New Maps of Paradise, recipe currently on display at the Nickle Arts Museum at the University of Calgary features the work of artists Eric Moschopedis and Mia Rushton. Both artists are Calgary based and the work is focused on community based social projects that the two artists have performed collaboratively since 2007. Moschopedis comes from a theatre background, while Rushton is focused on a craft based practice.
There is a strong presence of textiles present within the show, including the work titled because even under the cover of darkness we are haunted by the past. This work is an ongoing quilting project that began in 2012. The artists conducted ten-question interviews with people they were familiar with. After the interviews, the artists would choose a phrase that they felt represented the interviewee and imagined that phrase in the form of a quilt.

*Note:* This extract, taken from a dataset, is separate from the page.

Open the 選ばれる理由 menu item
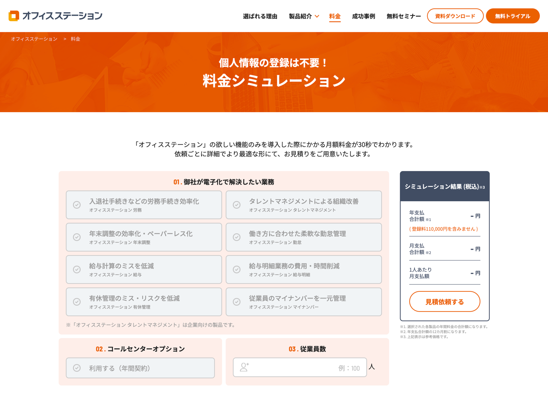548x405 pixels. tap(260, 16)
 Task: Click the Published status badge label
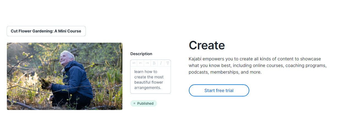pos(145,104)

Another textile work in the show is we knew the future/before disappearing all together. This work consists of four quilted banners, spelling out the title of the work on either side of four panels. This piece represents and celebrates youthful hope, demise and the collectivity of the art community. From one side of the gallery you can read the words, we knew the future, while from the other side of the gallery you can read, before disappearing all together.
Diana Sherlock’s curatorial ability to translate this performative work into a museum display was due to her borrowing cultural geography and ethnological display techniques. The work requires the viewer to engage and read the accompanying text. However, the viewer is rewarded with a clear and deep understanding of the meaning of the work upon doing so.
Running until April 2nd, Eric and Mia: New Maps of Paradise is a strong representation of craft, community and the city of Calgary as a whole.